No.751177

真・恋姫†無双~比翼の契り~ 二章第八話

九条さん

二章 群雄割拠編

 第八話「逃げ延びた者達」

2015-01-13 16:49:19 投稿 / 全2ページ    総閲覧数:1395   閲覧ユーザー数:1266

「今日からよろしくお願いしますね、司馬朗さん」

 

 翌日、劉備の言葉とともに俺達は食べるものと住む場所を手に入れた。

 まずは食事だが、働かざる者食うべからず。

 劉備陣営も決して裕福というわけではない。

 俺、茉莉、諸葛亮、関羽の話し合いのもと、誰をどこに配置するか決めることになった。

 

 新兵及び既存兵の調練は恋、烈蓮、華雄、想愁。

 軍師として茉莉、莉紗、俺。

 ここまでは比較的にすんなりと決まったが残すところは後四人。

 中でも問題だったのは愛李と華煉だ

 愛李については後ほど諸葛亮が提案した模擬戦……のようなものを行うこととなった。

 内容は劉備軍所属、諸葛亮が手塩にかけた間諜部隊。

 その間諜を街の中に何人か潜り込ませ、制限時間内に見つけ無力化すること。

 この場合殺してしまっては問題になるので、捕縛することになる。

 諜報能力と隠密能力の試験だと考えてもらっていい。

 愛李は知らないが、潜り込んだ人数は十六。

 たったの十六人を人の多い昼間から夕方にかけて探しだせっていうのだから、普通に考えれば無茶だろう。

 だが、鬼役は愛李。

 俺の一撫でと茉莉から無言の圧力を貰った愛李は、三時間と掛からずに十六人全ての間諜を捕縛し諸葛亮の前まで連れてきた。

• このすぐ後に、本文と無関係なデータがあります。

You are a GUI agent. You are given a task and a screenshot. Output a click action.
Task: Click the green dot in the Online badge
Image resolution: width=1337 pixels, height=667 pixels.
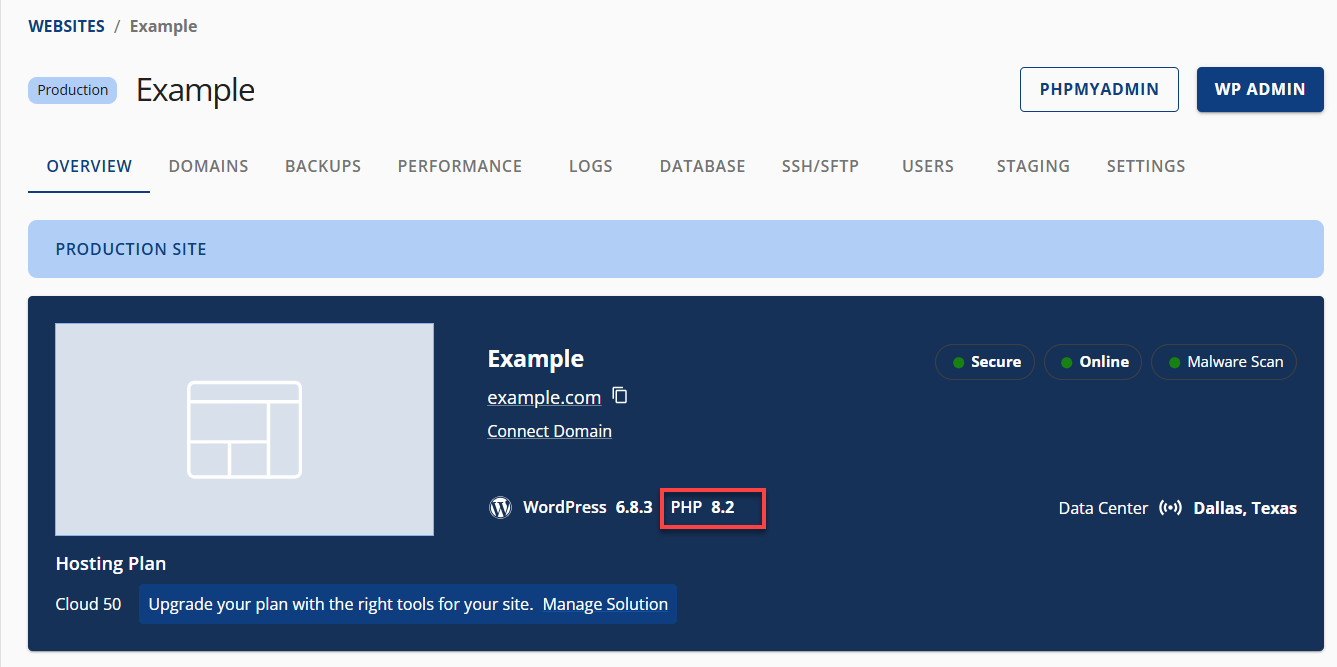pos(1069,362)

 愛李が「座ってて」と言うと、十六人が一斉に一分の乱れもなく整列し正座した。その姿はどこかの軍隊を彷彿させたがなんとなく理由は察したので、この場ではそっとしておくことにした。

 ……どうやら小さな容姿に似合わぬ手際の良さに魅せられ、尊敬の念のようなものを抱いたらしい。

 唖然としている諸葛亮を尻目に報告しに来た愛李の頭を撫でていると、いくつもの殺気に背筋が凍るった。

 気持ちはわかるんだが、間諜なら感情ぐらい隠せよと。

 

 華煉については指揮能力があることから、軍師勢に加わることになった。

 茉莉ほどじゃないにせよ文武両道な華煉は、正直どこに置いたとしても問題はなかった。

 実際にちゃんと働くかどうか見える所で監視したいという、俺のささやかな思惑は見事に通されたわけだ。

 そして、華煉がそれなりに真面目に仕事を始めてから三日目の夜、事件は起こった。

 言っておくが、仕事中はそれなり、だ。仕事が終わればあてがわれた部屋に戻り、早々に発掘(?)した専用の侍女に身の回りの世話をほぼ全て任せるという、自堕落の極みのような生活をしていた。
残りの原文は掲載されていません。